Give back the records in their entirety, exactly.

START Recorded data

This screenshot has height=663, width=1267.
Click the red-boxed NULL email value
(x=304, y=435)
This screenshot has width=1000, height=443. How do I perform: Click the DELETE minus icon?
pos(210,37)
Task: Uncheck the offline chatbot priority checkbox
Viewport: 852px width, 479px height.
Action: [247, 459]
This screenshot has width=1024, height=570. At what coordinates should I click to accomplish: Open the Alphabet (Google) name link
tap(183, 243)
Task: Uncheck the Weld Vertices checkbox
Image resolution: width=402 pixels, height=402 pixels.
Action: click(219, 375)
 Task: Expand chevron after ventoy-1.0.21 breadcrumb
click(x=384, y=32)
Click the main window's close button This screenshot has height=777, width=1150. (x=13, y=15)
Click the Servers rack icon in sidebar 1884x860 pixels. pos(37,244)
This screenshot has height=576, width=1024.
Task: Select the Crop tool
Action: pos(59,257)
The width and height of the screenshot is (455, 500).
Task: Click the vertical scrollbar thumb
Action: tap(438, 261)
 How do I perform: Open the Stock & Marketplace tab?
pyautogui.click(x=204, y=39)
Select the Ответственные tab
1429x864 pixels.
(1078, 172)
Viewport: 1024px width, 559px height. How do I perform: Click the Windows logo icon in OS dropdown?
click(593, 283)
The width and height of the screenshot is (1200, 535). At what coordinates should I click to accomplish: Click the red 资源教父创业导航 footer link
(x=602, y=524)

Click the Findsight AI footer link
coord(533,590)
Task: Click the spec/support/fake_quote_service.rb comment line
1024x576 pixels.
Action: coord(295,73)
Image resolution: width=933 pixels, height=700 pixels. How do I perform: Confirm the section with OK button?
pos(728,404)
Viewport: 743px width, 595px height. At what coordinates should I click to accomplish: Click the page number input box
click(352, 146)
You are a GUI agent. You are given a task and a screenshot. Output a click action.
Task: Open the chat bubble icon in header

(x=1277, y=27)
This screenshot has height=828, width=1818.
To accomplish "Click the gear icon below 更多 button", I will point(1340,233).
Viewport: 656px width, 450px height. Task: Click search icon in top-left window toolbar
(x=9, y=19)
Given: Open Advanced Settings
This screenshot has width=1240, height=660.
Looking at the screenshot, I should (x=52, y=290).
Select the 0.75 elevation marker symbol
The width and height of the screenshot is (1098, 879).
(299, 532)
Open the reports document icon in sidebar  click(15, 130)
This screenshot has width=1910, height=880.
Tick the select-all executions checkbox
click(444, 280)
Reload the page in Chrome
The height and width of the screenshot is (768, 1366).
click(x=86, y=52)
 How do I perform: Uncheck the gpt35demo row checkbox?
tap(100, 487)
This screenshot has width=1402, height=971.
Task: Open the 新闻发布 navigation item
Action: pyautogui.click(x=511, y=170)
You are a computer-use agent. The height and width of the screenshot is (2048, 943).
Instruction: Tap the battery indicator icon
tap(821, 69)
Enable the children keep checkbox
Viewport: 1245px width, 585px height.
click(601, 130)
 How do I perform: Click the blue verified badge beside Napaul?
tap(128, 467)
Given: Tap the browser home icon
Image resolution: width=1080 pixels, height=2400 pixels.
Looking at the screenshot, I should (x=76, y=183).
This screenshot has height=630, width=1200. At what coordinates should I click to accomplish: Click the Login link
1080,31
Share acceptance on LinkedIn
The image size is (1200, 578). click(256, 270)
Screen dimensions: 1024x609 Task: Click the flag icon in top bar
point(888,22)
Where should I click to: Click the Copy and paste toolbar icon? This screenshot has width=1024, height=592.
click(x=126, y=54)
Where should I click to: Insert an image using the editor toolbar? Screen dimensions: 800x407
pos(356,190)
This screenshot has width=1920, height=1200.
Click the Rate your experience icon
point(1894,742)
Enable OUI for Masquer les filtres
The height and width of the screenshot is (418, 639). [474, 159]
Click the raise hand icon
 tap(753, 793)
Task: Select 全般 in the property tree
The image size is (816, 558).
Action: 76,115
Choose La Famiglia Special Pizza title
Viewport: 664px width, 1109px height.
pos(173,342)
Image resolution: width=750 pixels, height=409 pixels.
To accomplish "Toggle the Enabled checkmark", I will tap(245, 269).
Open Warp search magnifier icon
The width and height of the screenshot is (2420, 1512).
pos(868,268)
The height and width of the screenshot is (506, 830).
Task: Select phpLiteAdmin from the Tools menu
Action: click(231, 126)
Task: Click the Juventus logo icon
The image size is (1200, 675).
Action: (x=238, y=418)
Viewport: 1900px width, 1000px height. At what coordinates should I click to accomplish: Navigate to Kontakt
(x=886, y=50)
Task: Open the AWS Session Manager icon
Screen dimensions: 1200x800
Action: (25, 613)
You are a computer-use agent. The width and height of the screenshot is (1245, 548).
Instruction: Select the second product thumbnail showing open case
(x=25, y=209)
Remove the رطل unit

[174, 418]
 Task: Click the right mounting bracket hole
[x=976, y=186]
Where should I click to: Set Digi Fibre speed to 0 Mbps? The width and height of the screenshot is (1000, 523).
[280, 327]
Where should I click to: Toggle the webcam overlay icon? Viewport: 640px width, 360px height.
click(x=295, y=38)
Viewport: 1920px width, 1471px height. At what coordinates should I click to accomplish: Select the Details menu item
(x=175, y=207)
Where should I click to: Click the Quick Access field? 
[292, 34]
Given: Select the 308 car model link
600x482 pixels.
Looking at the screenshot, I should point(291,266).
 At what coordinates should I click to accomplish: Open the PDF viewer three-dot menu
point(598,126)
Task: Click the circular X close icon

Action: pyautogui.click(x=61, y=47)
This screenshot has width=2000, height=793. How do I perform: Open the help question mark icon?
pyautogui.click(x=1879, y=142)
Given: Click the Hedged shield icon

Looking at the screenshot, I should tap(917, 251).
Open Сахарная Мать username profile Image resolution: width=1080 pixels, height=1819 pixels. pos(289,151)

END Recorded data

Answer box |
This screenshot has height=663, width=1267.
Click the red-boxed NULL email value
(x=304, y=435)
This screenshot has width=1000, height=443. How do I perform: Click the DELETE minus icon?
pos(210,37)
Task: Uncheck the offline chatbot priority checkbox
Viewport: 852px width, 479px height.
Action: [247, 459]
This screenshot has width=1024, height=570. At what coordinates should I click to accomplish: Open the Alphabet (Google) name link
tap(183, 243)
Task: Uncheck the Weld Vertices checkbox
Image resolution: width=402 pixels, height=402 pixels.
Action: click(219, 375)
 Task: Expand chevron after ventoy-1.0.21 breadcrumb
click(x=384, y=32)
Click the main window's close button This screenshot has height=777, width=1150. (x=13, y=15)
Click the Servers rack icon in sidebar 1884x860 pixels. pos(37,244)
This screenshot has height=576, width=1024.
Task: Select the Crop tool
Action: pos(59,257)
The width and height of the screenshot is (455, 500).
Task: Click the vertical scrollbar thumb
Action: tap(438, 261)
 How do I perform: Open the Stock & Marketplace tab?
pyautogui.click(x=204, y=39)
Select the Ответственные tab
1429x864 pixels.
(1078, 172)
Viewport: 1024px width, 559px height. How do I perform: Click the Windows logo icon in OS dropdown?
click(593, 283)
The width and height of the screenshot is (1200, 535). At what coordinates should I click to accomplish: Click the red 资源教父创业导航 footer link
(x=602, y=524)

Click the Findsight AI footer link
coord(533,590)
Task: Click the spec/support/fake_quote_service.rb comment line
1024x576 pixels.
Action: coord(295,73)
Image resolution: width=933 pixels, height=700 pixels. How do I perform: Confirm the section with OK button?
pos(728,404)
Viewport: 743px width, 595px height. At what coordinates should I click to accomplish: Click the page number input box
click(352, 146)
You are a GUI agent. You are given a task and a screenshot. Output a click action.
Task: Open the chat bubble icon in header

(x=1277, y=27)
This screenshot has height=828, width=1818.
To accomplish "Click the gear icon below 更多 button", I will point(1340,233).
Viewport: 656px width, 450px height. Task: Click search icon in top-left window toolbar
(x=9, y=19)
Given: Open Advanced Settings
This screenshot has width=1240, height=660.
Looking at the screenshot, I should (x=52, y=290).
Select the 0.75 elevation marker symbol
The width and height of the screenshot is (1098, 879).
(299, 532)
Open the reports document icon in sidebar  click(15, 130)
This screenshot has width=1910, height=880.
Tick the select-all executions checkbox
click(444, 280)
Reload the page in Chrome
The height and width of the screenshot is (768, 1366).
click(x=86, y=52)
 How do I perform: Uncheck the gpt35demo row checkbox?
tap(100, 487)
This screenshot has width=1402, height=971.
Task: Open the 新闻发布 navigation item
Action: pyautogui.click(x=511, y=170)
You are a computer-use agent. The height and width of the screenshot is (2048, 943).
Instruction: Tap the battery indicator icon
tap(821, 69)
Enable the children keep checkbox
Viewport: 1245px width, 585px height.
click(601, 130)
 How do I perform: Click the blue verified badge beside Napaul?
tap(128, 467)
Given: Tap the browser home icon
Image resolution: width=1080 pixels, height=2400 pixels.
Looking at the screenshot, I should (x=76, y=183).
This screenshot has height=630, width=1200. At what coordinates should I click to accomplish: Click the Login link
1080,31
Share acceptance on LinkedIn
The image size is (1200, 578). click(256, 270)
Screen dimensions: 1024x609 Task: Click the flag icon in top bar
point(888,22)
Where should I click to: Click the Copy and paste toolbar icon? This screenshot has width=1024, height=592.
click(x=126, y=54)
Where should I click to: Insert an image using the editor toolbar? Screen dimensions: 800x407
pos(356,190)
This screenshot has width=1920, height=1200.
Click the Rate your experience icon
point(1894,742)
Enable OUI for Masquer les filtres
The height and width of the screenshot is (418, 639). [474, 159]
Click the raise hand icon
 tap(753, 793)
Task: Select 全般 in the property tree
The image size is (816, 558).
Action: 76,115
Choose La Famiglia Special Pizza title
Viewport: 664px width, 1109px height.
pos(173,342)
Image resolution: width=750 pixels, height=409 pixels.
To accomplish "Toggle the Enabled checkmark", I will tap(245, 269).
Open Warp search magnifier icon
The width and height of the screenshot is (2420, 1512).
pos(868,268)
The height and width of the screenshot is (506, 830).
Task: Select phpLiteAdmin from the Tools menu
Action: click(231, 126)
Task: Click the Juventus logo icon
The image size is (1200, 675).
Action: (x=238, y=418)
Viewport: 1900px width, 1000px height. At what coordinates should I click to accomplish: Navigate to Kontakt
(x=886, y=50)
Task: Open the AWS Session Manager icon
Screen dimensions: 1200x800
Action: (25, 613)
You are a computer-use agent. The width and height of the screenshot is (1245, 548).
Instruction: Select the second product thumbnail showing open case
(x=25, y=209)
Remove the رطل unit

[174, 418]
 Task: Click the right mounting bracket hole
[x=976, y=186]
Where should I click to: Set Digi Fibre speed to 0 Mbps? The width and height of the screenshot is (1000, 523).
[280, 327]
Where should I click to: Toggle the webcam overlay icon? Viewport: 640px width, 360px height.
click(x=295, y=38)
Viewport: 1920px width, 1471px height. At what coordinates should I click to accomplish: Select the Details menu item
(x=175, y=207)
Where should I click to: Click the Quick Access field? 
[292, 34]
Given: Select the 308 car model link
600x482 pixels.
Looking at the screenshot, I should point(291,266).
 At what coordinates should I click to accomplish: Open the PDF viewer three-dot menu
point(598,126)
Task: Click the circular X close icon

Action: pyautogui.click(x=61, y=47)
This screenshot has width=2000, height=793. How do I perform: Open the help question mark icon?
pyautogui.click(x=1879, y=142)
Given: Click the Hedged shield icon

Looking at the screenshot, I should tap(917, 251).
Open Сахарная Мать username profile Image resolution: width=1080 pixels, height=1819 pixels. pos(289,151)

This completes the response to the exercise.